§ What the task asks
Please reproduce the lines starting at the one that contains "Click the B icon on SPXW $4,585 card" and ending at the one that contains "Looking at the screenshot, I should [x=513, y=418].", both included.
%%
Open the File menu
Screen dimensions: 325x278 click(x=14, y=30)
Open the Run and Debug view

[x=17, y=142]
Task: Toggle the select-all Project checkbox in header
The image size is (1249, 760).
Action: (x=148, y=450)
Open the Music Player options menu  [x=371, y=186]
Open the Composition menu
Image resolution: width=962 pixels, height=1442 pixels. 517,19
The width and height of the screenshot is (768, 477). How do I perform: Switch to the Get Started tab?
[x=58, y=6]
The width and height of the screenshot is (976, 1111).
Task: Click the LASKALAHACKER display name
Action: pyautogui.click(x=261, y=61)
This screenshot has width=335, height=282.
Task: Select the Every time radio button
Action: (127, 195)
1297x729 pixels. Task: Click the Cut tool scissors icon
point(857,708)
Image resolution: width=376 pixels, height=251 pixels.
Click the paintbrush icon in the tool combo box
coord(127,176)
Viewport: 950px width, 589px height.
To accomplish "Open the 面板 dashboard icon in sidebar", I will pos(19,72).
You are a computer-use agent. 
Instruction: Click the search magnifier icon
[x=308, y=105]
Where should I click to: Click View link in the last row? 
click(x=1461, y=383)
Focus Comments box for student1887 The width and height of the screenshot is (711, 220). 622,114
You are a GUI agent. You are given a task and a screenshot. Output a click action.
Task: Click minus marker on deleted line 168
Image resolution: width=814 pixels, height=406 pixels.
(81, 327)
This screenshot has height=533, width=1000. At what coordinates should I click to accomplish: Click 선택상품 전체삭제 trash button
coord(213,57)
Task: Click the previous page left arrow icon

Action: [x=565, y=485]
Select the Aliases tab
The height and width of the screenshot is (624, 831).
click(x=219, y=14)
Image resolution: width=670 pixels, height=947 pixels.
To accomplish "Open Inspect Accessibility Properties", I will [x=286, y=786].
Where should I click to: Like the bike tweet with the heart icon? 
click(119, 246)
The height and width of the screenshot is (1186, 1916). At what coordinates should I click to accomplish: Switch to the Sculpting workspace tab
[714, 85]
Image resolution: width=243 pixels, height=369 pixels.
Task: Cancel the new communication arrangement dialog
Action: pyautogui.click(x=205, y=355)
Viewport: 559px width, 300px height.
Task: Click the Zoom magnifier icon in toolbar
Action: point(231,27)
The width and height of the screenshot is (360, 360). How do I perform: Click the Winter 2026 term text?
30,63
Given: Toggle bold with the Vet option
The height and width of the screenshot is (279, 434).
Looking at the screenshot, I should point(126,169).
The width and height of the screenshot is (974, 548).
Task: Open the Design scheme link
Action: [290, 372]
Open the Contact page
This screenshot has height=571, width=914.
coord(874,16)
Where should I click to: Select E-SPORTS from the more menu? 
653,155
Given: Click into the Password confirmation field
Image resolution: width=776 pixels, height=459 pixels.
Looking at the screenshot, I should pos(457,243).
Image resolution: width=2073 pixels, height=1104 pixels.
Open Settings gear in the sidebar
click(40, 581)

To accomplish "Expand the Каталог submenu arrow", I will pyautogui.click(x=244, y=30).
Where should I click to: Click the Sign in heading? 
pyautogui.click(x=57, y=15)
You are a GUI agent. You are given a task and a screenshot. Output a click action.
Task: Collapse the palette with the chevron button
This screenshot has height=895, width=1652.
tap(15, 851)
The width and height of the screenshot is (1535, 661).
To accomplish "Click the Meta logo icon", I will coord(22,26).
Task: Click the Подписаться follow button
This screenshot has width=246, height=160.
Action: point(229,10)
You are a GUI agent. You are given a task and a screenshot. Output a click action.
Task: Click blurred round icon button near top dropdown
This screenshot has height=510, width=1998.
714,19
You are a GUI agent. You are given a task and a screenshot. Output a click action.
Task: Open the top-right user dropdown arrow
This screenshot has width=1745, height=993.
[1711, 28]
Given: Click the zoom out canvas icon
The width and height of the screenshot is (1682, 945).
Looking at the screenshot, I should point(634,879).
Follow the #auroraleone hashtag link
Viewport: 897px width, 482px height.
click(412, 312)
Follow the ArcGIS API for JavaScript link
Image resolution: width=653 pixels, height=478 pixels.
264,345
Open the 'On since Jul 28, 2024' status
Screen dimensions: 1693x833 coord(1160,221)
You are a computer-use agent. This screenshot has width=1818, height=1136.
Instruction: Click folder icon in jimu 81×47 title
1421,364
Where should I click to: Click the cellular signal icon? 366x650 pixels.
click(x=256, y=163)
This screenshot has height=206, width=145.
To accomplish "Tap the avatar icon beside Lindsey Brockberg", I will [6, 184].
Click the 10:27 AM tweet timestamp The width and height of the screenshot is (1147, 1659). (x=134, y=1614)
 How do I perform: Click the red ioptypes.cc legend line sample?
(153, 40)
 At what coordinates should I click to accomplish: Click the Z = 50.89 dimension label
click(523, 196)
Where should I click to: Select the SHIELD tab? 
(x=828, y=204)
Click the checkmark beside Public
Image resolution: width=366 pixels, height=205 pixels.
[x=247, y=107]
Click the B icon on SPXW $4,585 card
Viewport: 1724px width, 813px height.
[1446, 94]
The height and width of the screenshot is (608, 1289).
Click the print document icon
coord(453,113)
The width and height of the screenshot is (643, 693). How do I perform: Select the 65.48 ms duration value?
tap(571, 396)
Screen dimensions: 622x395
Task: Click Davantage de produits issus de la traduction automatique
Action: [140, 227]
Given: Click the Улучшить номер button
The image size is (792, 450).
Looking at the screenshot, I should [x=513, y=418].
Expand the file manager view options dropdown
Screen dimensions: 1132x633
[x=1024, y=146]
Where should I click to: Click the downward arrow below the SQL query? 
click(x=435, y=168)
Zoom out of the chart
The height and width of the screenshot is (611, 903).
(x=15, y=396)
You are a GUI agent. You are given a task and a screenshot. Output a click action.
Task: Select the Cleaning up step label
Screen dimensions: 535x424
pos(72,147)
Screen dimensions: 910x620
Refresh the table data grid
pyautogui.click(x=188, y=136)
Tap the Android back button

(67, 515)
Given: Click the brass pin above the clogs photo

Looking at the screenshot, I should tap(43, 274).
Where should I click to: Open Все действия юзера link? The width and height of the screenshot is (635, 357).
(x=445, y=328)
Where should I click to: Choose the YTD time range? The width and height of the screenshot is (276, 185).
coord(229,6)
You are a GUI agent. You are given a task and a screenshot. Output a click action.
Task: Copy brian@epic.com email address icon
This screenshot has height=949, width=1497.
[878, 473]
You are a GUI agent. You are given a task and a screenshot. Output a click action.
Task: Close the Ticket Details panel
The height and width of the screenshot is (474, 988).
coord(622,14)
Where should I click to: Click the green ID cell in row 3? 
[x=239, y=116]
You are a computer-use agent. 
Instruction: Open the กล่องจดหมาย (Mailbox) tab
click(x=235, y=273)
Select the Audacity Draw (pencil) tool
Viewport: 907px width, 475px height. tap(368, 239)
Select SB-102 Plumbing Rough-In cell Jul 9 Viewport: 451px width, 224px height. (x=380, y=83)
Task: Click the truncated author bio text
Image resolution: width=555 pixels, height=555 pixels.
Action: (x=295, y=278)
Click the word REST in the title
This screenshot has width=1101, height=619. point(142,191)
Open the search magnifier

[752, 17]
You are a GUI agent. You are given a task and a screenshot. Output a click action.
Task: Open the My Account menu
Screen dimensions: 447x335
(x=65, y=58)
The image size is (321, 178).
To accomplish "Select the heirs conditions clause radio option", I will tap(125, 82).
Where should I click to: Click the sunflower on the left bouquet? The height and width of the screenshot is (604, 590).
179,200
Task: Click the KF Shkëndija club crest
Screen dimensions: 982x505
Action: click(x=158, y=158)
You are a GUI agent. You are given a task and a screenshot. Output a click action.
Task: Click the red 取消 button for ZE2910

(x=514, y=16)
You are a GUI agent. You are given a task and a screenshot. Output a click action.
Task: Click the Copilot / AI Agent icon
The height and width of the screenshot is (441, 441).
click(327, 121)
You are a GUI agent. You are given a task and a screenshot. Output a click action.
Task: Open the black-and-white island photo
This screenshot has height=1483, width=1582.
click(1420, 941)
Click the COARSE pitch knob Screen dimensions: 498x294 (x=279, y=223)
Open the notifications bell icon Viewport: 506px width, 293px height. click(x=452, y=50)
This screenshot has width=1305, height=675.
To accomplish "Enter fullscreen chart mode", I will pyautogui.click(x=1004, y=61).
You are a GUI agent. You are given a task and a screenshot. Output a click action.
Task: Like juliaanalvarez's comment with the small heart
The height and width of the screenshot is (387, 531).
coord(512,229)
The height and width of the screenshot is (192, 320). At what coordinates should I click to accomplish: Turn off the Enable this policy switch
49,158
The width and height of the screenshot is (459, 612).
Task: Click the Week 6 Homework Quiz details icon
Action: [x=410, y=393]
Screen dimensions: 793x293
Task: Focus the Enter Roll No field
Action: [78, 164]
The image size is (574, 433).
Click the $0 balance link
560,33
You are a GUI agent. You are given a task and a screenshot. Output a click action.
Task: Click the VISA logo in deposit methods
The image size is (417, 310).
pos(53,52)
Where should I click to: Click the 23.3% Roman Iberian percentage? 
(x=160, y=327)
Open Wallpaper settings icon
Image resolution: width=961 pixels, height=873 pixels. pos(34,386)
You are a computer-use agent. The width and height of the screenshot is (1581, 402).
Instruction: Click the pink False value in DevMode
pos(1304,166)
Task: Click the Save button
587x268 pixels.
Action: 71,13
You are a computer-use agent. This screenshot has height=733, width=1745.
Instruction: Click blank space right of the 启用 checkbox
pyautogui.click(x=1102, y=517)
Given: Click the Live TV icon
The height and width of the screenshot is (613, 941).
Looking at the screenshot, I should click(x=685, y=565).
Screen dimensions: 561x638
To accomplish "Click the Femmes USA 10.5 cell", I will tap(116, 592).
%%
§ Completed exercise
Click the B icon on SPXW $4,585 card
Viewport: 1724px width, 813px height.
[1446, 94]
The height and width of the screenshot is (608, 1289).
Click the print document icon
coord(453,113)
The width and height of the screenshot is (643, 693). How do I perform: Select the 65.48 ms duration value?
tap(571, 396)
Screen dimensions: 622x395
Task: Click Davantage de produits issus de la traduction automatique
Action: [140, 227]
Given: Click the Улучшить номер button
The image size is (792, 450).
Looking at the screenshot, I should [x=513, y=418].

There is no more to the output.